Living on a chess board

We decided to give up on our usual furniture shops and go exploring for somewhere new. We just could not get agreement on the table.
So we set off,trying to find different places. Now it was not very long before we were on streets that we do not know. If you can imagine living in the middle of a chess board where you can only travel on the dividing lines. To reach the outside of the board in any direction you move out from the centre on any axis of a cross. This means that all the other squares you pass remain unexplored.
This is how we have been here, so there are so many places not much more than a block away we have never seen. The trouble is, searching street by street we could still pass within a few yards of somewhere and never see it. Still we keep trying.
After a while we sort of gave up, and Viv said Gascon always has good shops. The sun was now shining so we walked to the corner of Gascon and Honduras, and there was a cafe with seats in the sun. Coffee was calling so we sat down and ordered two cafe con leche. The young guy who served us was very chatty, I could do with this level of conversation every day, then maybe my castillano would finally improve. He wanted to know if we were on vacation and how long for, all the usual stuff. He brightened up considerably when we said tango. He said he sings in a place down the road on a saturday. We got the address off him and asked what time it was open. It was at this point he became all porteño on us. Instead of just saying 9:30 until midnight he gave us a long and detailed description of something or other. I had no idea what he said, I just hoped I got the time right.
When I got back I checked the address he gave me, it said on the paper, Gascon entre Honduras and Costa Rica. That is three blocks. Sometimes I could scream, “somewhere over there” would be just as precise. I love the people here, but why do they have to always talk in poetry or a long list of idioms. If I ask you the time, I don’t want to know where your watch was made, just tell me the time. If I ask for and address, give me the street and the number, not a description of the district. OK rant over, until the next time.
In Fulgor again the old guy is on the door, he accepts my right change with barely a grunt. Then says nothing when someone else gives him $100 note for one entrada. I guess it’s just me he doesn’t like. Fortunately there are others there who do like me and as usual we are greeted like locals, kisses all around for us again.
After another night of dancing we take our walk home. Before we set out this time I checked my dictionary for dark chocolate. It is either negra or chocolate amargo. We found a kiosco on Guardia Vieja and I asked the guy for chocolate negra, he offered me Cadbury’s dairy milk. How on earth is that negra. So I tried Amargo. bingo! we now have chocolate for our submarinos.
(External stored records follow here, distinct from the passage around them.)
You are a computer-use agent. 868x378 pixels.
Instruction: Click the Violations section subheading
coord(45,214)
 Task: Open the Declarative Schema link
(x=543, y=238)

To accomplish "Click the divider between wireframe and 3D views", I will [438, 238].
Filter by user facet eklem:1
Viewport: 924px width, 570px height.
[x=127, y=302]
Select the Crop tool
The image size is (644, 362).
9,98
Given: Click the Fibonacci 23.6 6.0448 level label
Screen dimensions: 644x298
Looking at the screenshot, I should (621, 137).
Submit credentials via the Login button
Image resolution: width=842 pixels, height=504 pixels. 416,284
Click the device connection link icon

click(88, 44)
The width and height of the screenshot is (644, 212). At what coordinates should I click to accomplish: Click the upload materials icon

Filed under Argentina, Tango

2 responses to “Living on a chess board

  1. jantango

    I forgot to offer some chocolate amargo from Russia when you were over last week for dinner. The COTO groceries have it, but only 60% cacao. You remind me I want to stock up to enjoy submarinos during the winter months.

  2. Bob, the rarity of dark chocolate is a mystery to me too. But I’ve found it’s always available from the kiosk near the entrance to Nueva Salon La Argentina.